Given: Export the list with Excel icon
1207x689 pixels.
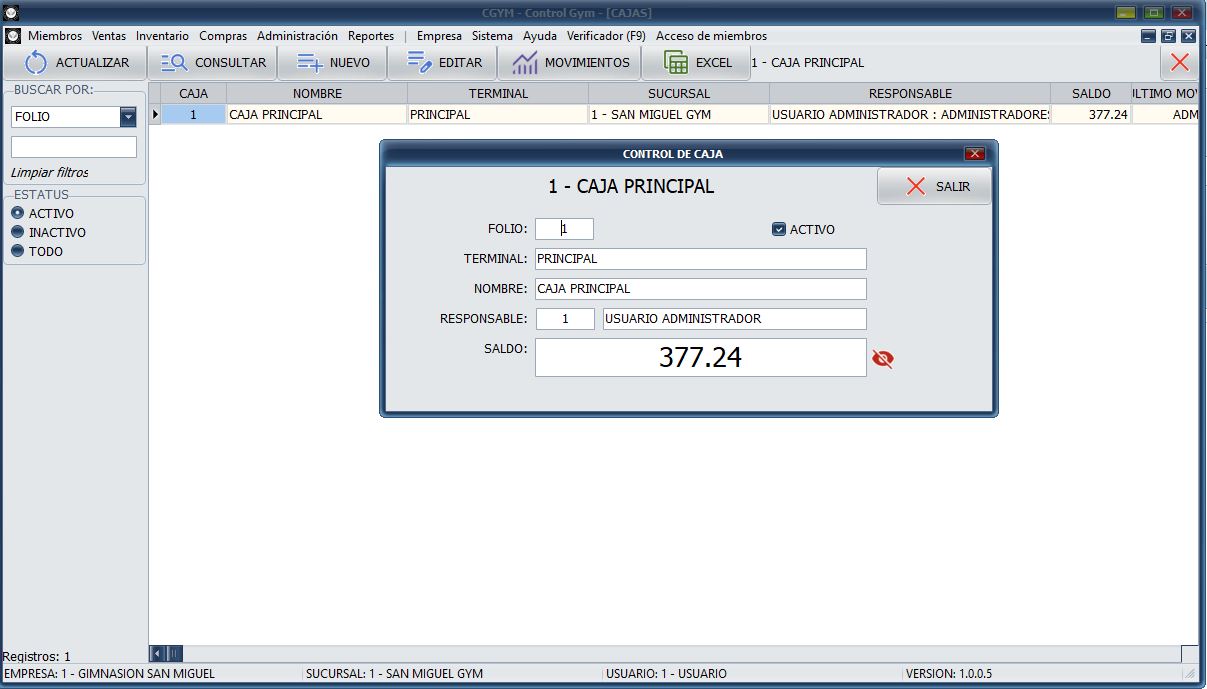Looking at the screenshot, I should [x=677, y=63].
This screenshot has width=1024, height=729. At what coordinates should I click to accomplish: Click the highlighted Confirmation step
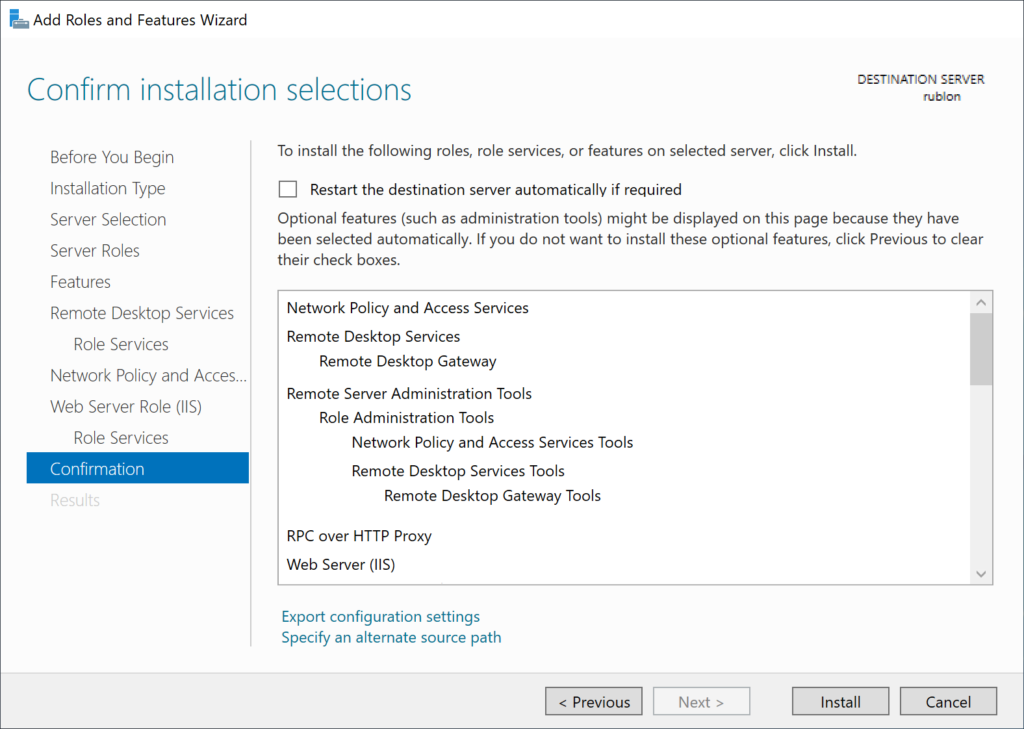[97, 468]
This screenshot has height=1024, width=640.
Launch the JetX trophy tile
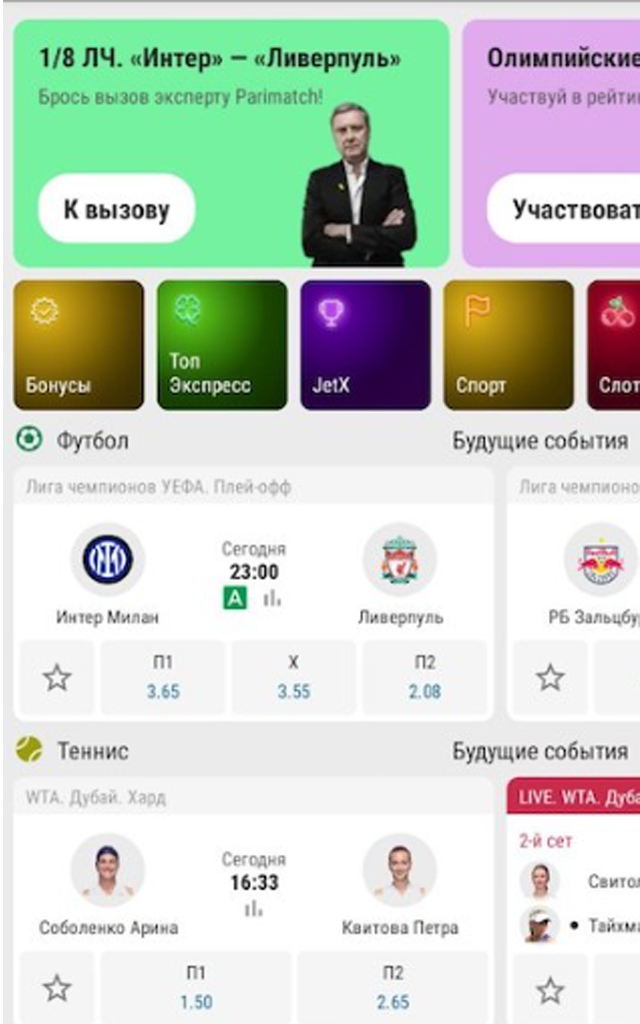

· · · · · · ·

Copy out the listing above word for word, leaving out the pictures.

Given: Export the list with Excel icon
1207x689 pixels.
Looking at the screenshot, I should [x=677, y=63].
This screenshot has width=1024, height=729. At what coordinates should I click to accomplish: Click the highlighted Confirmation step
[97, 468]
This screenshot has height=1024, width=640.
Launch the JetX trophy tile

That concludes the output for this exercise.